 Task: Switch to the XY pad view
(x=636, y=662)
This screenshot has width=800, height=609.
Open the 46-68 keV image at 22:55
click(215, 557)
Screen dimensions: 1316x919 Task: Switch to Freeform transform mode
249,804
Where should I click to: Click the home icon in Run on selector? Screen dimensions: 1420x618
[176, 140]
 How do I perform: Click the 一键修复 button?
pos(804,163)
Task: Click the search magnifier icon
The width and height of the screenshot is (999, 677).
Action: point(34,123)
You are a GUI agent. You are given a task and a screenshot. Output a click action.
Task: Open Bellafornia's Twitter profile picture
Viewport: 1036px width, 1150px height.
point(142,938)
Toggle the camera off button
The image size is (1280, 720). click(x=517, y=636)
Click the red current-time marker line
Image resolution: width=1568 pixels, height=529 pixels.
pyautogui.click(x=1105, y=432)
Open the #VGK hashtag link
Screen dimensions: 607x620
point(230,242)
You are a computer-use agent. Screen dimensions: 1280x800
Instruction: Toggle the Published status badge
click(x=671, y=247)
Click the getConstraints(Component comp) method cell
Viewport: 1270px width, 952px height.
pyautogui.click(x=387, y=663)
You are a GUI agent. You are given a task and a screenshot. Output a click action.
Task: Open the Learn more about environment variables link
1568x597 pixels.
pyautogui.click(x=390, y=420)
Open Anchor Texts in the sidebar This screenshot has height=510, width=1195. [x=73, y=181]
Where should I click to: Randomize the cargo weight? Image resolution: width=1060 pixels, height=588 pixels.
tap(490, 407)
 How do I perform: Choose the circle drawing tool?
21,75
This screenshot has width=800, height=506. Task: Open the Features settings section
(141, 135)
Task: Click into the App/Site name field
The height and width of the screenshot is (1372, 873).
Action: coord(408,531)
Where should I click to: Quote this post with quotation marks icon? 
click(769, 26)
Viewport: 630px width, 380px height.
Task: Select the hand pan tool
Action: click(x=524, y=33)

» SHORT EXERCISE
Render the material above as a numbered list, from its first line through the line containing "pos(804,163)", inclusive, and leave out any blank lines.

» SOLUTION TO THIS PROBLEM
1.  Task: Switch to the XY pad view
2. (x=636, y=662)
3. This screenshot has width=800, height=609.
4. Open the 46-68 keV image at 22:55
5. click(215, 557)
6. Screen dimensions: 1316x919 Task: Switch to Freeform transform mode
7. 249,804
8. Where should I click to: Click the home icon in Run on selector? Screen dimensions: 1420x618
9. [176, 140]
10.  How do I perform: Click the 一键修复 button?
11. pos(804,163)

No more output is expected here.